L’Inter, Lautaro dévoile ses deux visages: buts et erreurs

Inter, Lautaro comme Meazza et Angelillo

Petite note en marge : Avec son but d’hier, Martinez devient le troisième joueur de l’histoire de l’Inter à atteindre la dizaine de buts lors des huit premiers matchs joués par les Nerazzurri lors d’une saison de Serie A, après Giuseppe Meazza (11 en 1935/36) et Antonio Valentin Angelillo (16 en 1958/59). Une performance remarquable qui vole les applaudissements de San Siro. Le joyau du 2-0 semblait être le point d’orgue d’un autre après-midi parfait et tranquille pour le foie des nombreux supporters nerazzurri qui ont rempli le stade. Au lieu de cela, tout a rapidement changé et, incroyablement, encore grâce à Lautaro.

Le Bologne freine l’Inter à Meazza : Lautaro crée et détruit.

Lautaro et la naïveté sur le penalty de Bologne

C’est en effet toujours lui, le capitaine de l’Inter, qui provoque le penalty qui remet Bologne sur les rails. Il abat Ferguson sur un corner, alors que ce n’était pas nécessaire. Il aurait pu faire mieux, ou essayer une intervention plus sournoise. Surtout que les Rouges et Bleus semblaient jusqu’alors désorientés, incapables de trouver un moyen efficace de contenir une Inter par moments somptueuse. Au lieu de cela, la faute d’impulsion de l’attaquant nerazzurri a presque certainement écrit l’histoire d’un autre match. Celui où Bologne reste à une courte distance de sécurité pendant un court laps de temps, pour ensuite remettre les compteurs à zéro en seconde période.

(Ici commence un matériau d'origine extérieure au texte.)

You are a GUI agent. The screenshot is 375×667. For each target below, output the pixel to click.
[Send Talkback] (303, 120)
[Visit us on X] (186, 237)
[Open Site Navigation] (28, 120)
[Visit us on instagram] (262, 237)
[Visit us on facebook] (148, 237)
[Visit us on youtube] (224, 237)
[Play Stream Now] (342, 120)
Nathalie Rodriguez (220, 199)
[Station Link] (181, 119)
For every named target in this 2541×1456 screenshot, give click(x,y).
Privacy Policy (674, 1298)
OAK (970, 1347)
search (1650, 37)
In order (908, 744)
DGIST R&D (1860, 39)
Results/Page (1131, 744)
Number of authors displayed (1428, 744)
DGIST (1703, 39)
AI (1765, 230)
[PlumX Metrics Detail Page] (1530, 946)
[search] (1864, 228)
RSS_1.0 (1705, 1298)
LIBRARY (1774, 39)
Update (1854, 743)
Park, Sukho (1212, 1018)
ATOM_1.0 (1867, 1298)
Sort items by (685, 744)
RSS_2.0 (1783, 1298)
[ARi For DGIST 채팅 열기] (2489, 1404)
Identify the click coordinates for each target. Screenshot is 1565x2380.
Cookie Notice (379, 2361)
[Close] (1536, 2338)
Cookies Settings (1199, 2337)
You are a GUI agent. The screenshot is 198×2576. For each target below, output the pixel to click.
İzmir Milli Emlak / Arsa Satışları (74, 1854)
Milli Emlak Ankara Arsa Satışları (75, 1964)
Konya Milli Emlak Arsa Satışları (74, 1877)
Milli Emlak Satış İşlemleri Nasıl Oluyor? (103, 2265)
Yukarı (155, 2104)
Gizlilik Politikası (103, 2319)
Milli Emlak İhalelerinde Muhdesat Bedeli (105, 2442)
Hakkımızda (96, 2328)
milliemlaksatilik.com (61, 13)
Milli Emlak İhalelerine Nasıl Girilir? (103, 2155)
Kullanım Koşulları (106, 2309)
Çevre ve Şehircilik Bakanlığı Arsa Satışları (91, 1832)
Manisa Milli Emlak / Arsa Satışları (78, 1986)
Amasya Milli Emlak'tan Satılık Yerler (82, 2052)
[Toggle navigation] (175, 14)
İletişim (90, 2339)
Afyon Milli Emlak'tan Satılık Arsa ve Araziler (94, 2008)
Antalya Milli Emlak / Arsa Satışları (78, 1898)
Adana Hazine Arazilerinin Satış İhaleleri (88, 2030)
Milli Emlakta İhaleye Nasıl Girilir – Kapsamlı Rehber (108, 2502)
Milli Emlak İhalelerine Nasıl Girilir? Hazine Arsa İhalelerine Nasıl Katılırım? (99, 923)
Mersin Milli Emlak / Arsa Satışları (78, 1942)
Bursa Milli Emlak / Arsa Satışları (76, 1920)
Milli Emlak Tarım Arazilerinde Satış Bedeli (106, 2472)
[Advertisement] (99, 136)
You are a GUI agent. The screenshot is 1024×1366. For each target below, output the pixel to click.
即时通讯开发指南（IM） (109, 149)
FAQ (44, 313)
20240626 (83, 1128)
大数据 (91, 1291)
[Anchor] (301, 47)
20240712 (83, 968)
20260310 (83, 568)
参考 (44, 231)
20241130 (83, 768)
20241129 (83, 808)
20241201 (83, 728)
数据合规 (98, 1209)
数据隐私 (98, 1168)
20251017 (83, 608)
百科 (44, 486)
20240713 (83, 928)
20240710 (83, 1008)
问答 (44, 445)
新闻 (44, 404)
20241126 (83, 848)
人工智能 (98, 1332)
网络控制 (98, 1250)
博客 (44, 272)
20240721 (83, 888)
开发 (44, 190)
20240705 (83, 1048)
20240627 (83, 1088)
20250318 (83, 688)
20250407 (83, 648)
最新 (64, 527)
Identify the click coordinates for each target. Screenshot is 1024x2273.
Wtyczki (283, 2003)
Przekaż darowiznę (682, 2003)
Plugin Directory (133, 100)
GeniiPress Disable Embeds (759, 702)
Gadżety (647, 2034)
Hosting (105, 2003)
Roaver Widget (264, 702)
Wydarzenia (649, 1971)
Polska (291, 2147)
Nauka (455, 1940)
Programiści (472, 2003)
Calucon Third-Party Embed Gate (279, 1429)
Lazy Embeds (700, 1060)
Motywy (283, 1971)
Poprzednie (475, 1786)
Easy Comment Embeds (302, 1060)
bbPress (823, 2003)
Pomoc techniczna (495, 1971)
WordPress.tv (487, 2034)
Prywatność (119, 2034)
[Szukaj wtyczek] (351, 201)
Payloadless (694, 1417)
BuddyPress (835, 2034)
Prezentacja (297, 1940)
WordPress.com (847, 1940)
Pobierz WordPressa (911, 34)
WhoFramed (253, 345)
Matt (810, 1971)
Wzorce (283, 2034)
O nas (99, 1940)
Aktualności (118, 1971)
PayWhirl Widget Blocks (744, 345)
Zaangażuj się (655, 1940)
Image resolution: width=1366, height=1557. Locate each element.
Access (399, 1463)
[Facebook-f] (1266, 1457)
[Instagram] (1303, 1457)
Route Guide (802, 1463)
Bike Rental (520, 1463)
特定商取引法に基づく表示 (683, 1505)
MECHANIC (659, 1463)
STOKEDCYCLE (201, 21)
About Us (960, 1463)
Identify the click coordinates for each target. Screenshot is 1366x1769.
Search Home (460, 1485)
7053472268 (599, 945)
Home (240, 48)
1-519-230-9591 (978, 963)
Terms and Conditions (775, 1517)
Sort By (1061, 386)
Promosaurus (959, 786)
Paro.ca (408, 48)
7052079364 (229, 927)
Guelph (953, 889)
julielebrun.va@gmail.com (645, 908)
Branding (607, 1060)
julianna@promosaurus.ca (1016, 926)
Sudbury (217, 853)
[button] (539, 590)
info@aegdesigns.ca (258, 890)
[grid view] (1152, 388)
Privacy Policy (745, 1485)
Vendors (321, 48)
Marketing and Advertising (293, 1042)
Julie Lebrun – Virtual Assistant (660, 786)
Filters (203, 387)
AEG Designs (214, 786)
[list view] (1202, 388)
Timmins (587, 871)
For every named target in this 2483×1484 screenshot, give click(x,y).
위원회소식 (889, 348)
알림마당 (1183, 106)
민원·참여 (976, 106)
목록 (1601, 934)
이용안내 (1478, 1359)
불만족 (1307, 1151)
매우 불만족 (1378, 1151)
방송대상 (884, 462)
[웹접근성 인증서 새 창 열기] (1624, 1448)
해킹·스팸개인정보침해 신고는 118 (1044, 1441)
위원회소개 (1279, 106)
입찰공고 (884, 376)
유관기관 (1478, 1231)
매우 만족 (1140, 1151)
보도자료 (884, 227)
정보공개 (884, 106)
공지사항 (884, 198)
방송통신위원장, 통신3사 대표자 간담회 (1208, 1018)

Lautaro, l’erreur vaut plus que le but

En fin de compte, l’erreur du Toro en phase défensive cette fois-ci pèse, pèse énormément. Dans le contexte du match, elle pèse même plus que le but marqué. En effet, au final, la performance de l’attaquant argentin est indéniablement marquée par cette négligence et finit par être plus insuffisante que positive. Lautaro revient reporté dans les évaluations des meilleurs buteurs. Peut-être qu’il l’a aussi compris, énervé sur le terrain même en seconde période et sombre en fin de match. Surtout que, le connaissant, l’idée d’avoir influencé négativement le match ne lui plaira pas du tout.

Younès
Younès
Depuis mon enfance, le football a toujours été une de mes passions. J'adorais regarder les matchs de mon équipe favorite et passer du temps sur le terrain avec mes amis.